Cadmium and arsenic also showed up. Two of the 23 products exceeded Consumer Reports’ safe cadmium level of 4.1 micrograms per day, and one exceeded the arsenic recommendation of 7 micrograms per day.

The protein source matters here. Plant-based protein products contained nine times more lead than dairy-based proteins like whey, and twice as much as beef-based protein. This doesn’t mean plant protein is unsafe, but it does mean you should be pickier about which plant-based brand you choose. Prioritize products with third-party testing, especially if you’re using plant protein daily.

Read the Ingredient List, Not Just the Label

The front of the package tells you what the company wants you to see. The ingredient list tells you what’s actually inside. A few things to watch for:

Added sugar. Some protein powders contain as much as 23 grams of sugar per scoop. Combined with milk, a single shake can exceed 1,200 calories. Check the nutrition panel for added sugars and aim for a product with fewer than 5 grams per serving unless you’re specifically trying to gain weight.

Protein spiking. Some manufacturers add cheap amino acids like glycine or taurine to inflate the protein number on the label. These amino acids register as protein on standard testing but don’t contribute meaningfully to muscle building. If you see individual amino acids listed separately in the ingredients (not as part of a BCAA blend you’re intentionally buying), that’s a red flag. A clean protein powder should list the protein source as the first ingredient, with minimal extras.

Fillers and thickeners. Ingredients like maltodextrin, xanthan gum, and various gums are common and generally harmless in small amounts, but they can cause bloating in sensitive individuals. Artificial sweeteners like sucralose and acesulfame potassium are also common. If you’ve had digestive issues with protein powder before, try a product with a shorter ingredient list.

Match the Powder to Your Actual Goal

Your reason for buying protein powder should shape which one you pick. Someone trying to build muscle after workouts has different needs than someone adding protein to a morning smoothie for general nutrition.
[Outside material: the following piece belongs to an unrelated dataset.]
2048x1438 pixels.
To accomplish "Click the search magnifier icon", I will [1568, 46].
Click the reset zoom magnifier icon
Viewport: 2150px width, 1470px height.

If your goal is muscle growth, prioritize a powder with at least 20 to 25 grams of protein per serving and high leucine content. Whey isolate is the most efficient option here. Take it within a couple of hours of training, though total daily protein intake matters more than exact timing.

If you’re managing weight, look for a powder that’s low in sugar and calories, with 20-plus grams of protein per serving. Protein is the most satiating macronutrient, so a shake between meals can reduce overall calorie intake. Casein’s slower digestion may keep you feeling full longer than whey.

If you’re supplementing a plant-based diet, choose a blended plant protein (pea and rice, or pea and hemp) to cover your amino acid bases. You may need a slightly larger serving to match the leucine and overall protein quality of whey. Look for products that have been third-party tested given the higher heavy metal risk in plant-based formulas.

If you have a sensitive stomach, start with whey isolate (low lactose), a fermented plant protein, or a single-ingredient powder with no artificial sweeteners. Digestive enzymes are added to some formulas and can help with tolerance.

What a Good Label Looks Like

A solid protein powder, regardless of source, checks these boxes: the protein source listed as the first ingredient, 20 to 30 grams of protein per serving, fewer than 5 grams of sugar, a short ingredient list without amino acid fillers, and at least one third-party certification. The price per gram of protein is a more useful comparison than price per container, since serving sizes vary. Divide the cost of the container by total grams of protein to compare products fairly.

Flavor and mixability matter too, because the best protein powder is the one you’ll actually use consistently. Most brands offer single-serving packets or small sizes, which are worth trying before committing to a full tub.